■ Task description ■
Could you print the listing again exactly, omitting the pictures?

■ Records to use ■

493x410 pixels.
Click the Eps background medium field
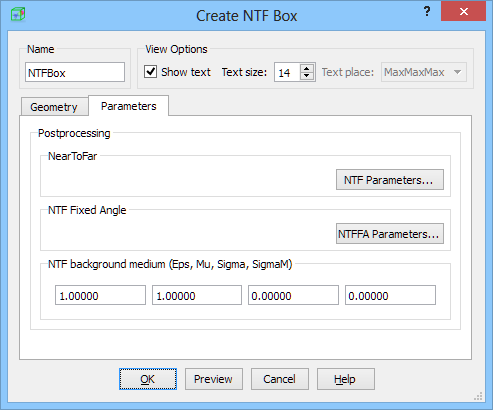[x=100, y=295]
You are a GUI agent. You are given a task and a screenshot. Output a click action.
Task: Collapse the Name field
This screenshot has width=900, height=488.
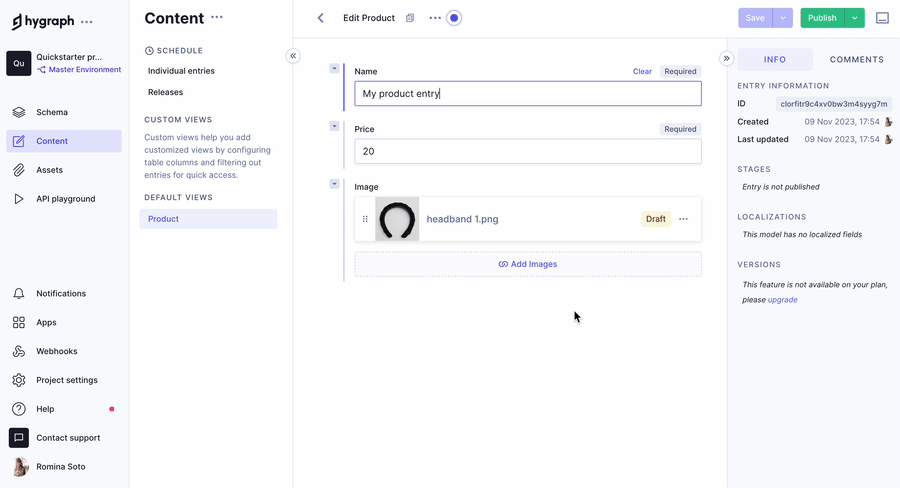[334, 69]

■ Final answer ■
493x410 pixels.
Click the Eps background medium field
[x=100, y=295]
You are a GUI agent. You are given a task and a screenshot. Output a click action.
Task: Collapse the Name field
This screenshot has width=900, height=488.
[334, 69]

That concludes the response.